The church was built on the site of an earlier church, called Gorgănel, that had been founded in 1706 by Safta, the daughter of Constantin Brâncoveanu, and destroyed during the 1802 earthquake. Vornic Fotache Știrbey led an initiative to rebuild the church, which after his 1828 death was taken up by Neofit, the Bishop of Râmnic, and Ban George Filipescu. The land, inherited by Iancu Bălcescu (uncle of Nicolae), was sold in 1835 to Clucer Bobescu. The new church was built in 1837-1838. The main restoration took place in 1874, with a consolidation being undertaken after the 1940 earthquake. The arches were tied with metal cables, while the dome was encircled by iron girds, saving it from demolition, a fate that befell many damaged domes.

The interior was painted by Gheorghe Tattarescu in 1874; he signed on the nave wall, at the feet of his patron, Saint George. His work was restored in 1950 and again in the 1990s; the stained glass dates to 1993. The funerary stones of ktetor Știrbey and his wife Ralița are found on the right side of the entrance. The grave of the Urlățenii boyars is on the left. The grave of Scarlat Urlățeanu, who supervised the construction, was once located near the entrance on the exterior; the headstone is now at Antim Monastery. In 1895, a group of buildings, some on the site of the old cells, was erected around the church; these came to house stores, guest rooms and apartments. Executed in an eclectic style, with elements of Beaux-Arts, they enclosed a courtyard of 35 by 40 meters, with rich vegetation. In 1984, during the systematization drive of dictator Nicolae Ceaușescu, the buildings were demolished. The church itself was only spared through protests by the priest and his parishioners. It was nevertheless moved 49 meters, and is now situated behind apartment blocks. It was renovated after the Romanian Revolution and rededicated in 1994.

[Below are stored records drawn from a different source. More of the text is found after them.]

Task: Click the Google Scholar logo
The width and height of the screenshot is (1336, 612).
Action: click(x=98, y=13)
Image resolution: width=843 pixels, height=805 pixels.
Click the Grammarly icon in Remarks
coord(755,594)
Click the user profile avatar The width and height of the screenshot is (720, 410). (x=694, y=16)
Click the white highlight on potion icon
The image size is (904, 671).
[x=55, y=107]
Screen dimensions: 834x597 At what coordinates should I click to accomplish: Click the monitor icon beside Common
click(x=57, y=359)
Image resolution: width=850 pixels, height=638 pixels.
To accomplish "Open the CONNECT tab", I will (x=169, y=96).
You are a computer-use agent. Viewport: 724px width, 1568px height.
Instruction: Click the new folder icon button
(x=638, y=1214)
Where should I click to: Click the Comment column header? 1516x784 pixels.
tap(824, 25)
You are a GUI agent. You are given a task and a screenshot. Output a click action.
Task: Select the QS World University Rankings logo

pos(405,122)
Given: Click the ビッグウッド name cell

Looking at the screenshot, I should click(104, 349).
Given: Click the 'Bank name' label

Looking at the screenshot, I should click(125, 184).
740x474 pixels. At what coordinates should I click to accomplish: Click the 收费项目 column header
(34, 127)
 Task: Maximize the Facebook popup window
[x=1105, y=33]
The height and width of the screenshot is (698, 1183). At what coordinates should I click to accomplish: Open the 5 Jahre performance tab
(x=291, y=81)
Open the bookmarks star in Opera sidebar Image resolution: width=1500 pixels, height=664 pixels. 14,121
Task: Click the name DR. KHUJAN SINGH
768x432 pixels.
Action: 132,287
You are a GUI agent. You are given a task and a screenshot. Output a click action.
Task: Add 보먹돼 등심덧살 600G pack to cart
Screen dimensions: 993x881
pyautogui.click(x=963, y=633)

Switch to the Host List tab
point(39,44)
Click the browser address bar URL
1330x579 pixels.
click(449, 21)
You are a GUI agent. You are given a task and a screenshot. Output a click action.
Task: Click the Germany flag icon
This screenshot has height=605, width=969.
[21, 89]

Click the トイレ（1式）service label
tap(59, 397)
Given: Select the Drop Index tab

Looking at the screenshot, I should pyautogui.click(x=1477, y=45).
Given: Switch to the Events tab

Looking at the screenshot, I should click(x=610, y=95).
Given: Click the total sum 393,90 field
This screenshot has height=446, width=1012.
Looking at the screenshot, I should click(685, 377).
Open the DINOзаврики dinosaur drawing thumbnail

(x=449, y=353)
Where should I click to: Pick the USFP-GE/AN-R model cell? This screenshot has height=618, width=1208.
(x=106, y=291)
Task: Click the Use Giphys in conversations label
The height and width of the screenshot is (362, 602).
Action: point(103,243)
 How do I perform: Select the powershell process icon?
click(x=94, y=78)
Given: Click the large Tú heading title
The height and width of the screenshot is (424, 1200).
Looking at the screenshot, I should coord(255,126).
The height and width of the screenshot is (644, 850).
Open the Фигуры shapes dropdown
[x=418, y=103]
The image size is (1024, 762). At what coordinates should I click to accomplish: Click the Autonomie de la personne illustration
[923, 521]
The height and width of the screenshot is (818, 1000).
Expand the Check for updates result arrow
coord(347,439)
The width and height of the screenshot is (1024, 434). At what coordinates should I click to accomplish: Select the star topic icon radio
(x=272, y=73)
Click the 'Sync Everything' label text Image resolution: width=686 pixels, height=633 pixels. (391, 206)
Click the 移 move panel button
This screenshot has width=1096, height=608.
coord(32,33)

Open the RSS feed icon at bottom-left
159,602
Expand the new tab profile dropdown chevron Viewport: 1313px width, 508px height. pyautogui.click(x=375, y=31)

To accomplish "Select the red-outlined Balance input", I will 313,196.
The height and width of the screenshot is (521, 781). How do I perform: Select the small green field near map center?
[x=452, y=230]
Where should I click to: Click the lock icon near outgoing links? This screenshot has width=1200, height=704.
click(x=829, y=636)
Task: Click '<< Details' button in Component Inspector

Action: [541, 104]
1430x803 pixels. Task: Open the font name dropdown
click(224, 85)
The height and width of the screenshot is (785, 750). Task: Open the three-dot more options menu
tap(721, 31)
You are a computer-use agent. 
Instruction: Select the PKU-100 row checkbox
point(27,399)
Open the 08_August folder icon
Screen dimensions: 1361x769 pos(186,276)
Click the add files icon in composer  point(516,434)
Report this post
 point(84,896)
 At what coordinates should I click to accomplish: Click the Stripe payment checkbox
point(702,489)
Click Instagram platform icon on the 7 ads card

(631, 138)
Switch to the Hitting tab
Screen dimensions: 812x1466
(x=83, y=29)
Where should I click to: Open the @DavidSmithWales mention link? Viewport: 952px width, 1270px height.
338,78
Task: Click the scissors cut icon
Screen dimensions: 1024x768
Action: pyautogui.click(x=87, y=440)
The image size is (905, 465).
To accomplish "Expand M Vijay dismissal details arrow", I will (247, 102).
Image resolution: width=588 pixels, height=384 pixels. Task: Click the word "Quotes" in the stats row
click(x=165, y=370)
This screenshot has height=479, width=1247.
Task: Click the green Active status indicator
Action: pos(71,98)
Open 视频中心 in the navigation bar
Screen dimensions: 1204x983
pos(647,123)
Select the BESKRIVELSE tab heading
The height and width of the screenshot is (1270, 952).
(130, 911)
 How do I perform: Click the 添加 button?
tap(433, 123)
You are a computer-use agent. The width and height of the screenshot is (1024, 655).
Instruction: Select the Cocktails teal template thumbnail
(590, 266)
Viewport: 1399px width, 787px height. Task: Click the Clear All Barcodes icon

The church features a rectangular plan, measuring 27.4 meters long and 12 meters wide. It has a semicircular altar apse and two domes. The larger, circular one is above the nave, while the square bell tower sits on the narthex. The style is Neoclassical, while the low, ample main dome recalls Greek basilicas. The facades have pilasters resting on a stone base, holding up a classical cornice. The western facade ends in a pediment. Entry is through an open vestibule supported by two slender columns. This was added later and is out of harmony with the massive structure. The altar window has a richly carved original frame. This has its origins in Moldavia, but also has Gothic accents, and is similar to a frame introduced by Vasile Lupu at the Stelea Monsstery church he founded in Târgoviște. Artisans enriched the design with older local motifs: lone buds that, unusually, encircle the cylindrical shapes on the upper end; or the Brâncovenesc accents of the egg-and-darts enclosed by Acanthus mollis leaves.

The church is listed as a historic monument by Romania's Ministry of Culture and Religious Affairs.